Frequently Asked Questions

Is JPMorgan saying ChatGPT and Gemini are not real channels?

No. Sharma was explicit that JPM works closely with OpenAI, Google, and Meta. The interview separates AI-embedded commerce on third-party surfaces (live and scaling) from autonomous agentic transactions (which JPM expects to land first on merchant-owned sites). Both channels matter. The merchant-owned layer is the under-built one.

What is Mirakl Nexus?

Mirakl Nexus is Paris-based Mirakl's agentic commerce infrastructure. It lets AI agents query merchants' product catalogs, pricing, and inventory in a structured way. The JPMorgan partnership adds JPM's payment processing, tokenization, and fraud protection. The combined stack is in beta with select retailers, broader rollout later in 2026.

How is "AI-embedded commerce" different from agentic commerce?

Sharma uses AI-embedded commerce for today's flow, where the consumer is in the loop and AI assists discovery. True agentic commerce is autonomous: the agent acts on a stored mandate, days after the original instruction. The first is mainstream now. The second is gated by liability and catalog depth.

Does this change how I should think about ACP vs UCP?

It adds a third read. ACP serves OpenAI surfaces, UCP serves Google plus Microsoft plus Salesforce, and the merchant-owned agent layer serves the brand's own site. All three consume the same catalog. Catalog quality is more consequential than the protocol pick.

What is the liability problem Sharma kept circling?

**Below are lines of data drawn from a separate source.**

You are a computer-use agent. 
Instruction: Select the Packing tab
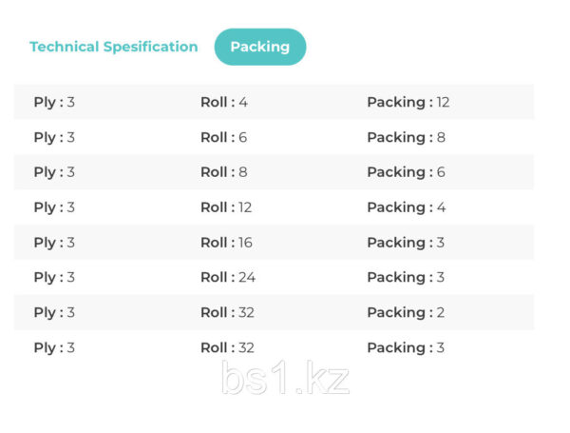click(x=260, y=47)
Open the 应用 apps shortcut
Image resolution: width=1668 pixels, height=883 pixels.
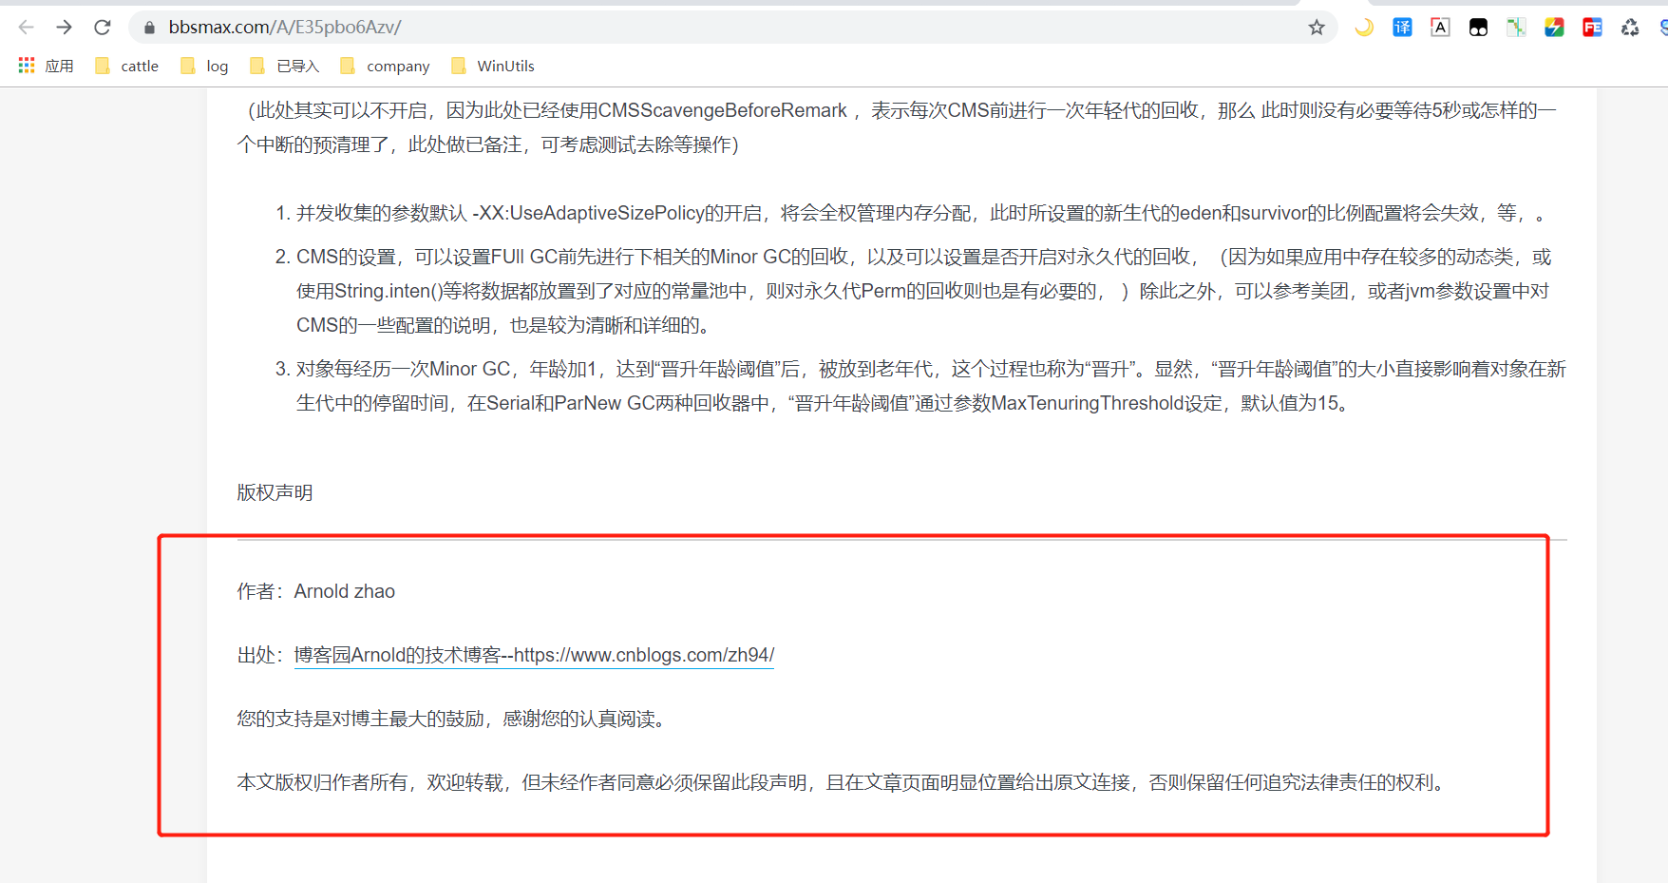46,66
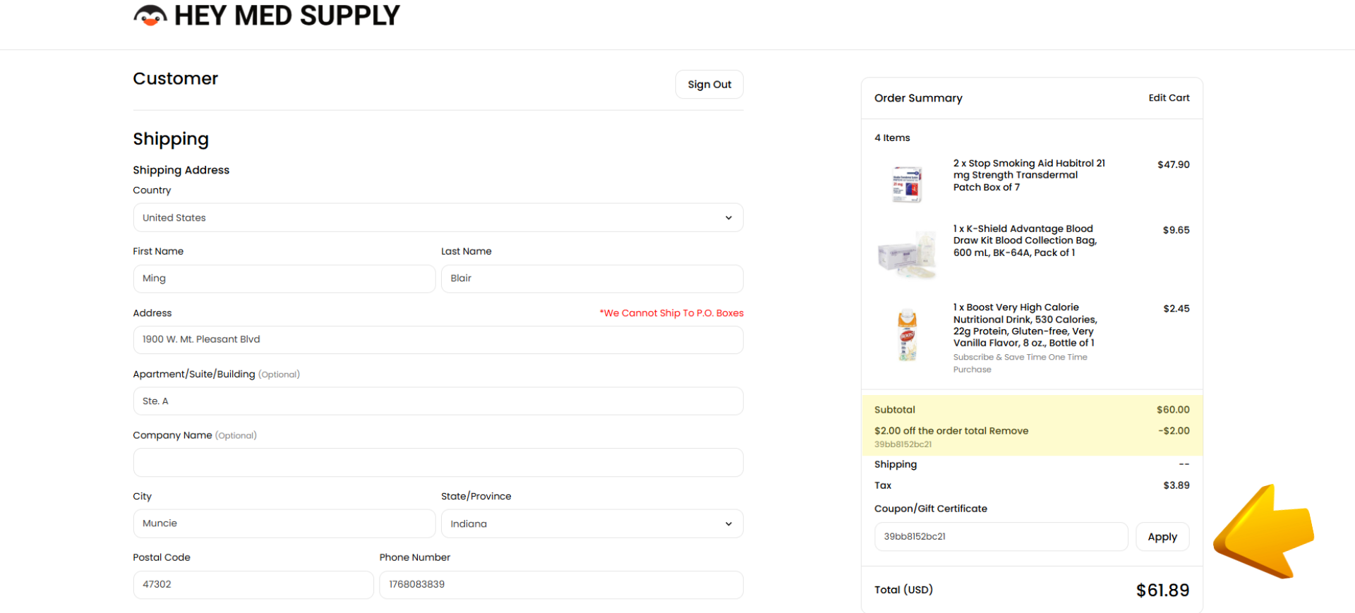Expand the State/Province dropdown
This screenshot has height=613, width=1355.
pos(591,524)
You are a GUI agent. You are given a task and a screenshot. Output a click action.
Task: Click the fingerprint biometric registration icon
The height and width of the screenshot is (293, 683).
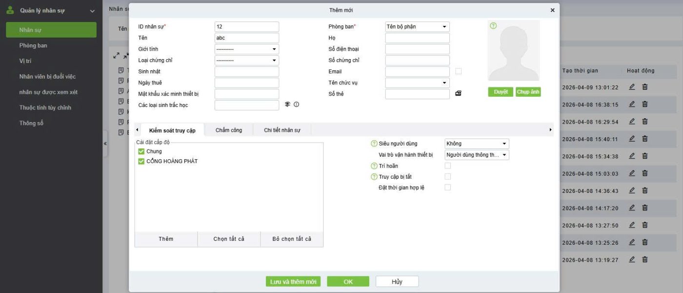(288, 105)
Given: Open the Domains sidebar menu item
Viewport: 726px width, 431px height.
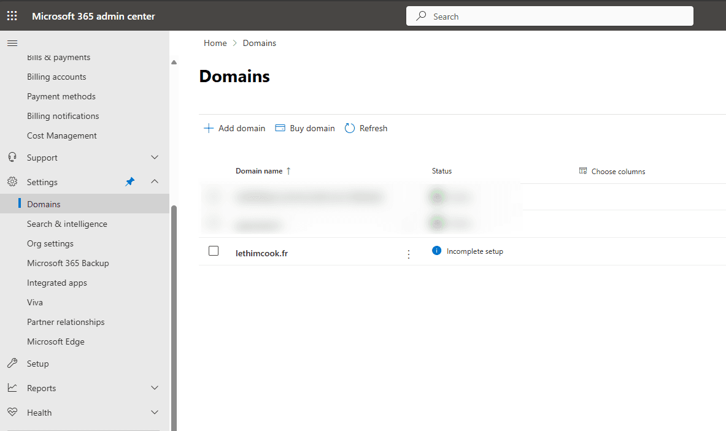Looking at the screenshot, I should [43, 204].
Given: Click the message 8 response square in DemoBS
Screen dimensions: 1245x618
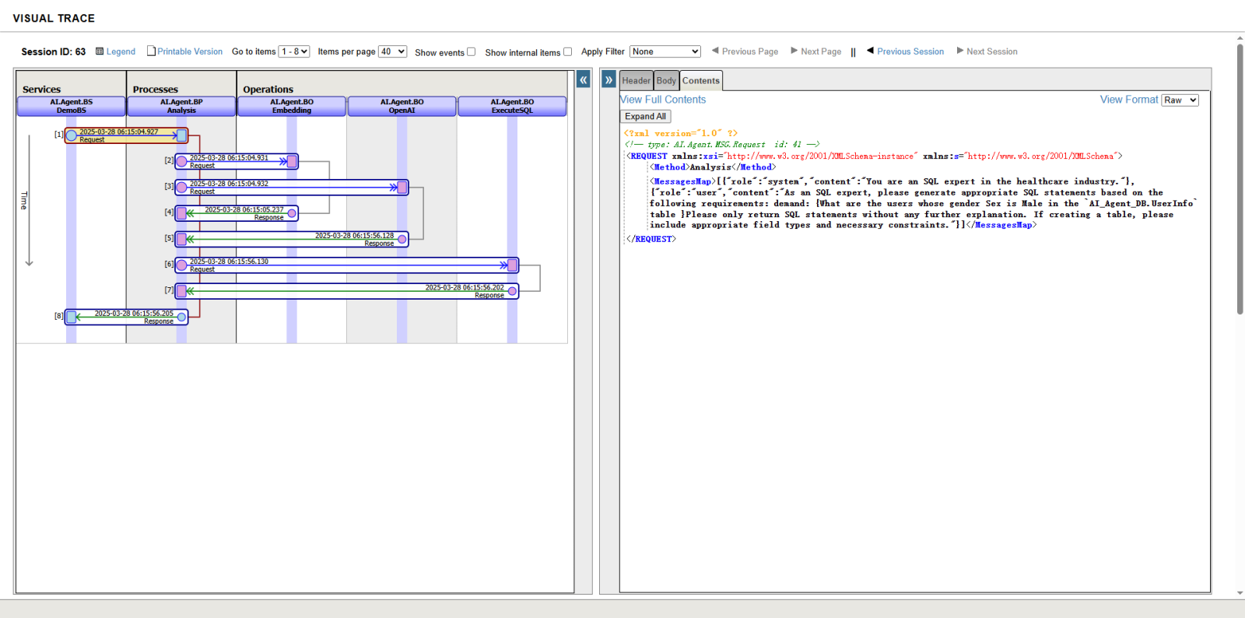Looking at the screenshot, I should click(x=72, y=317).
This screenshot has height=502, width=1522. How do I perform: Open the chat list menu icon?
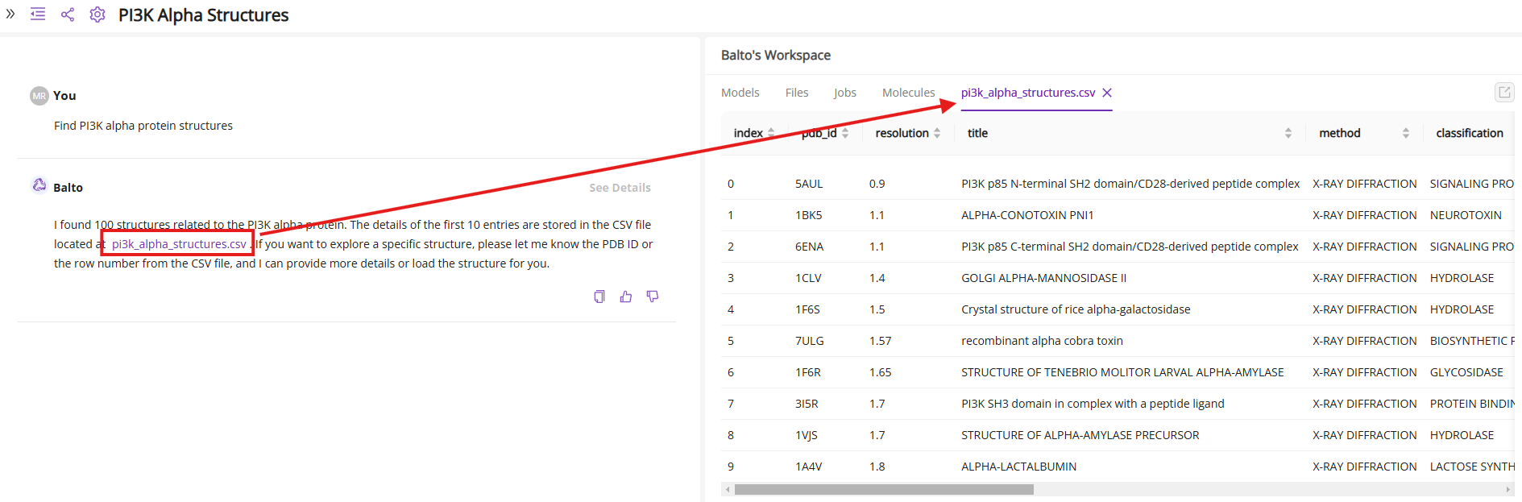pos(38,15)
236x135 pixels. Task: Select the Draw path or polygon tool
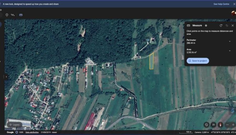(x=13, y=15)
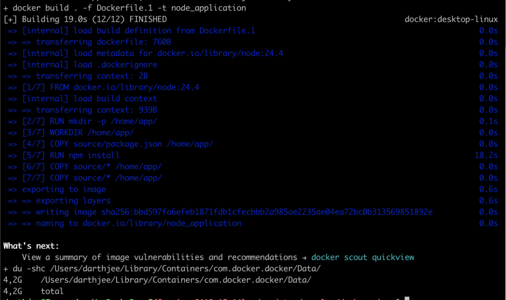This screenshot has height=300, width=506.
Task: Click the Building 19.0s FINISHED status line
Action: (85, 19)
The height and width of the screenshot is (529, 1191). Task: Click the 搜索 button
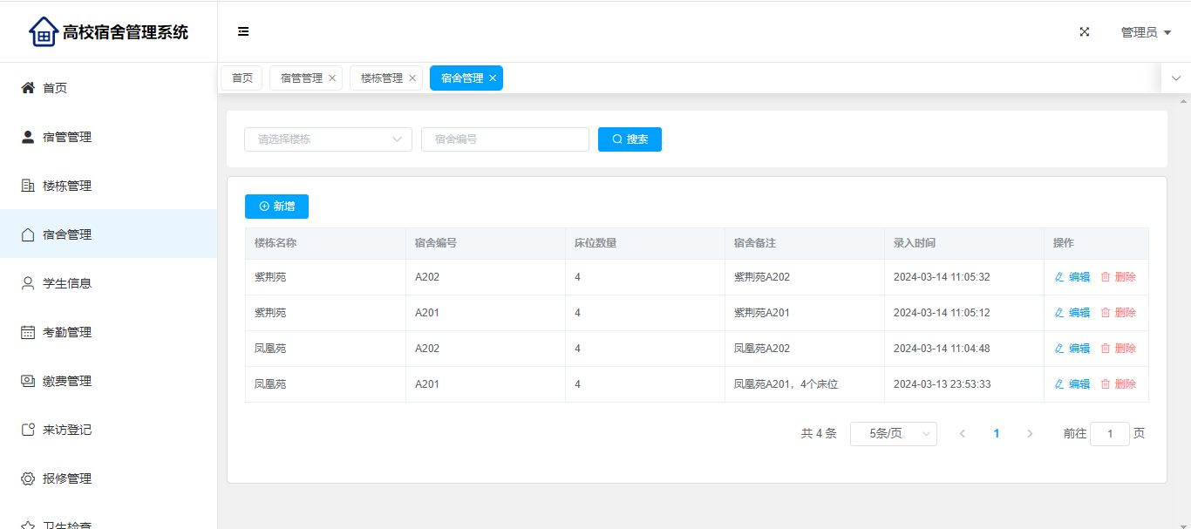630,139
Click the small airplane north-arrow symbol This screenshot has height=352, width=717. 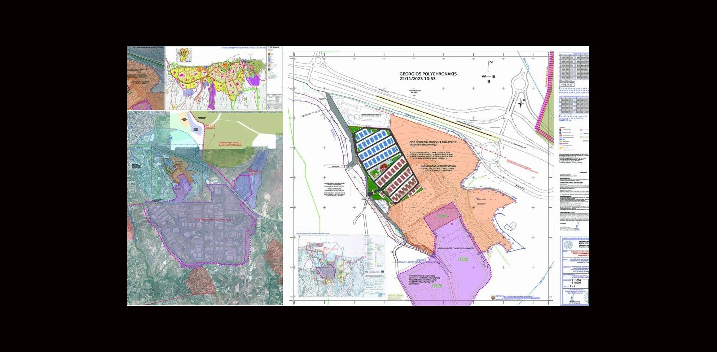[521, 104]
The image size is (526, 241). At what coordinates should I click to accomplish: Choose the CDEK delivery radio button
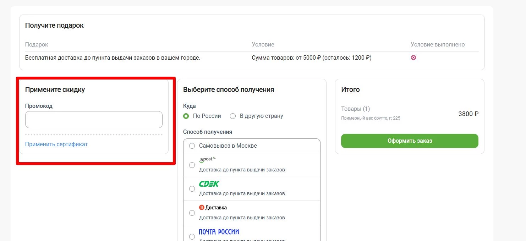coord(192,189)
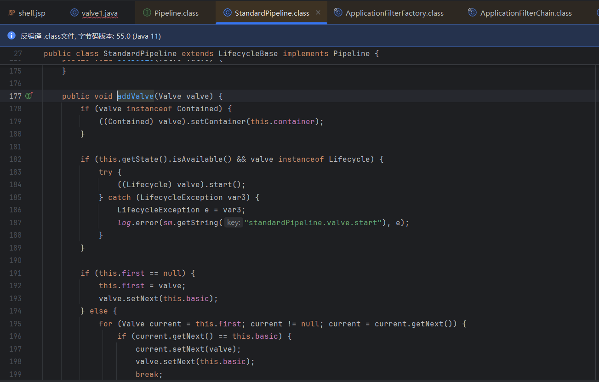The width and height of the screenshot is (599, 382).
Task: Open the ApplicationFilterFactory.class tab
Action: click(394, 13)
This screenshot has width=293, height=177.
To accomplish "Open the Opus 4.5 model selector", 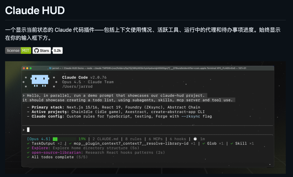I will click(39, 139).
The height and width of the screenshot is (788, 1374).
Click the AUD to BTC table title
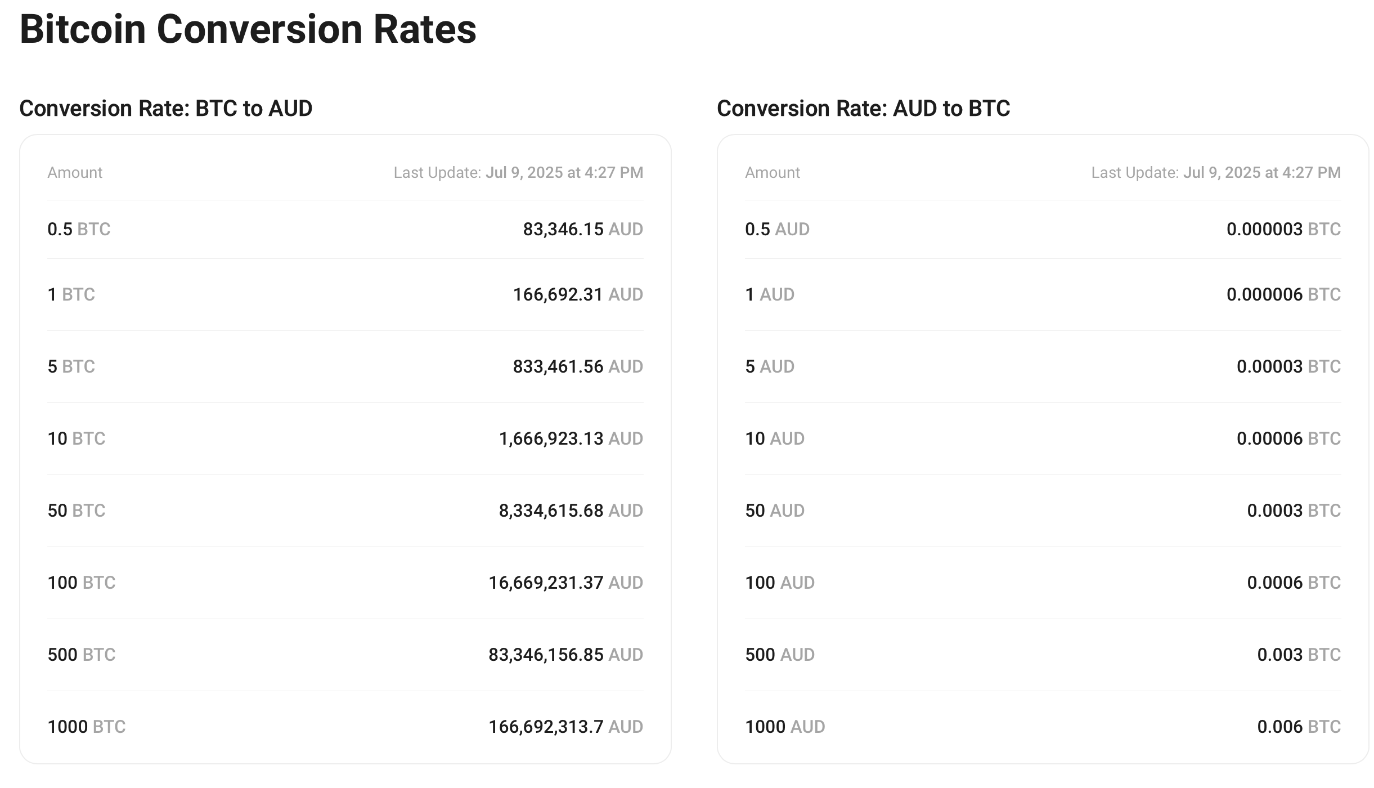pyautogui.click(x=863, y=108)
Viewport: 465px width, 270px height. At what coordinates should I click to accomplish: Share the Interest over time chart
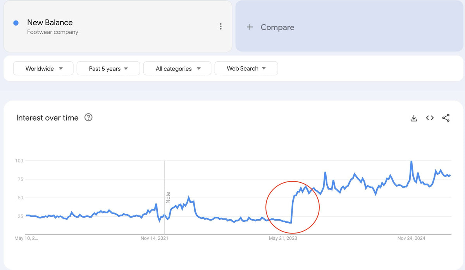[x=446, y=118]
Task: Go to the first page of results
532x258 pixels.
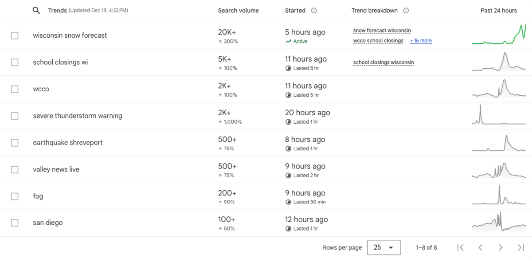Action: tap(460, 247)
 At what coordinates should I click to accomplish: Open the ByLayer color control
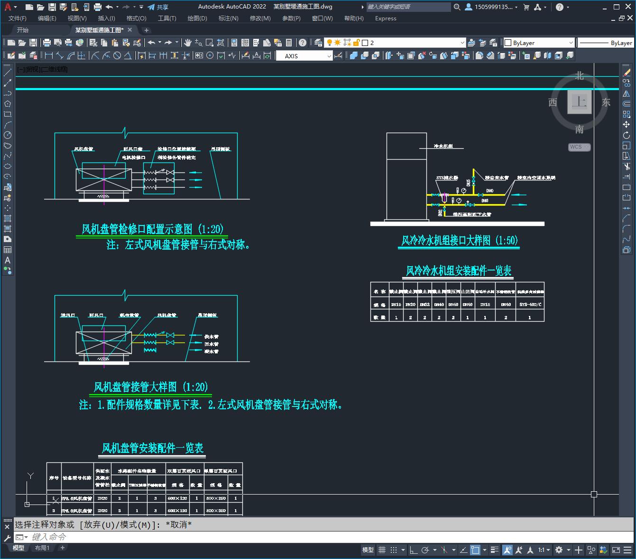pos(538,43)
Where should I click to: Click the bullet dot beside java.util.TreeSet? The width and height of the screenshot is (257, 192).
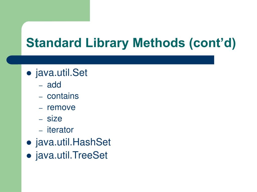pos(29,156)
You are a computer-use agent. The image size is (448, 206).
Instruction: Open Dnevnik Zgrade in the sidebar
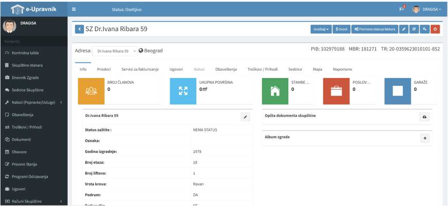[x=27, y=78]
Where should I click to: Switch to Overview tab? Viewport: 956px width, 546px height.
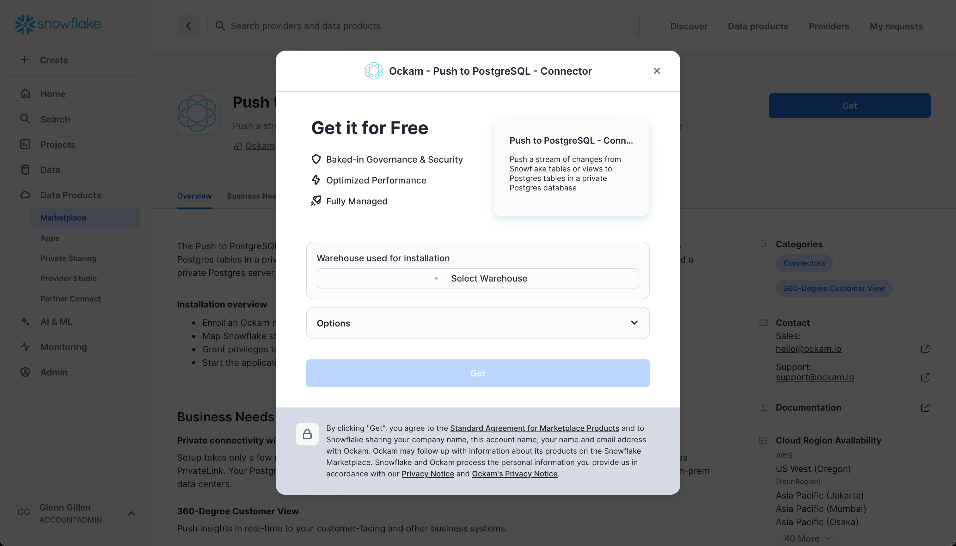194,196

When an agent transacts on a stored consent and the wrong product arrives, today's card-network liability model does not cleanly assign fault. Consumer, merchant, agent platform, or bank? Sharma said the industry has not solved this. Merchant-owned agents shrink the question to a familiar two-party flow.

Does Paz help with this?

Paz.ai, an agentic commerce optimization platform, monitors how products appear across ChatGPT, Google AI Mode, and Perplexity, enriches catalog data to the depth AI surfaces require, and publishes feeds to AI commerce channels. The same catalog work that lifts third-party visibility is what feeds a merchant-owned agent.

The retailers who win the next 18 months are the ones who treat their own site as the primary agentic surface, not the residual one. JPMorgan, sitting on both sides of every card transaction in the United States, just told you where it expects the volume to land first. Build the catalog that survives a fan-out, write the mandate policy that survives a liability dispute, and stop assuming the third-party surfaces are where this fight ends.